The man responsible was Thomas Young. He was 27 years old. That detail matters. This was not a teenager acting in panic. Not an elderly man unraveling. A grown adult, capable of understanding consequence, capable of making decisions, and capable of carrying them out.
The violence that followed was not chaotic. It was sequential. The victims were not random. They formed a deliberate, devastating pattern that mapped directly onto Young’s personal world.
- Albert Young, 47 Thomas Young’s father
- Clara Gordon, 16 pregnant, newly married
- Walter “Jimmy” Gordon, 18 Clara’s husband
- George Williams, 47 a neighbor who ran toward danger
- Constable Calvin Russell Fulford, 29 Ontario Provincial Police
Clara Gordon was sixteen years old. Married for barely two weeks. Pregnant. At the very beginning of a life that had not yet had time to unfold. Evidence established that Clara was sexually assaulted. This fact is not peripheral. It is central. This was sexualized, possessive violence directed at a minor, folded into a spree of murder. Any attempt to soften this case collapses under that truth.
Constable Fulford was not an abstraction of authority. He was a husband, a father of three, and a member of the community he served. Rural policing in the 1950s was personal by necessity. When something went wrong, officers responded immediately and often alone. Backup could be miles away. Radios were limited. There was no tactical unit waiting in the wings.
Fulford arrived armed with a .38 caliber service revolver. Thomas Young carried a .303 Lee-Enfield rifle, a weapon designed for distance, penetration, and lethality. This was never an equal encounter.
Fulford was shot and wounded. And then came the moment that defines the case: Young approached the injured officer, took his revolver, and executed him. This was not panic. Not confusion. It was a deliberate decision to remove the final barrier to control. In that instant, the crime ceased to be only personal violence. It became an assault on the state.

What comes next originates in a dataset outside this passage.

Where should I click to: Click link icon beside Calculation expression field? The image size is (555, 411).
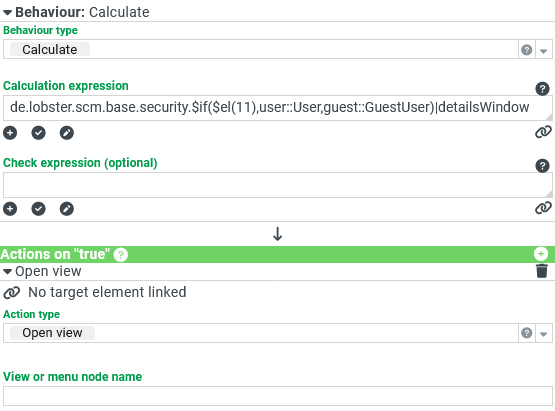543,132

The legal response was swift. Even by late-1950s Canadian standards, this case moved quickly: overwhelming evidence, surviving witnesses, recovered weapons, and no serious dispute over guilt.
But speed does not exist in a vacuum. Just days later, another family massacre occurred in Ontario. Newspapers began referring to the period as a “Black Christmas”, shorthand for a public mood hardened by fear. Multiple domestic massacres. A dead officer. A nation staring at itself through frost-covered windows.
In Canada, criminal prosecutions are brought by “the Crown”, a term that functions the same way “the State” does in U.S. courts. Under Canadian law at the time, the murder of a police officer carried a mandatory death sentence. Clemency decisions rested with the federal Cabinet. In theory, mercy was possible. In practice, it was politically impossible. When the victim wears a badge, commutation dies quietly in a cabinet room.
Thomas Young was executed on June 30, 1959, just six months after the crime. He was among the last people put to death in Canada. The speed of the process reflected not uncertainty, but certainty reinforced by symbolism. The state moved decisively. Efficiently. Without hesitation. The file was closed. The system moved on.
There is no credible dispute over Thomas Young’s guilt. This is not a wrongful conviction case. But it is a case that demands honesty about how justice operates when fear, symbolism, and authority converge.
It also demands that the victims, especially Clara Gordon, be remembered without euphemism, without dilution, and without excuse. Christmas did not soften this case. It sharpened it. Some holidays don’t bring peace. They bring truth.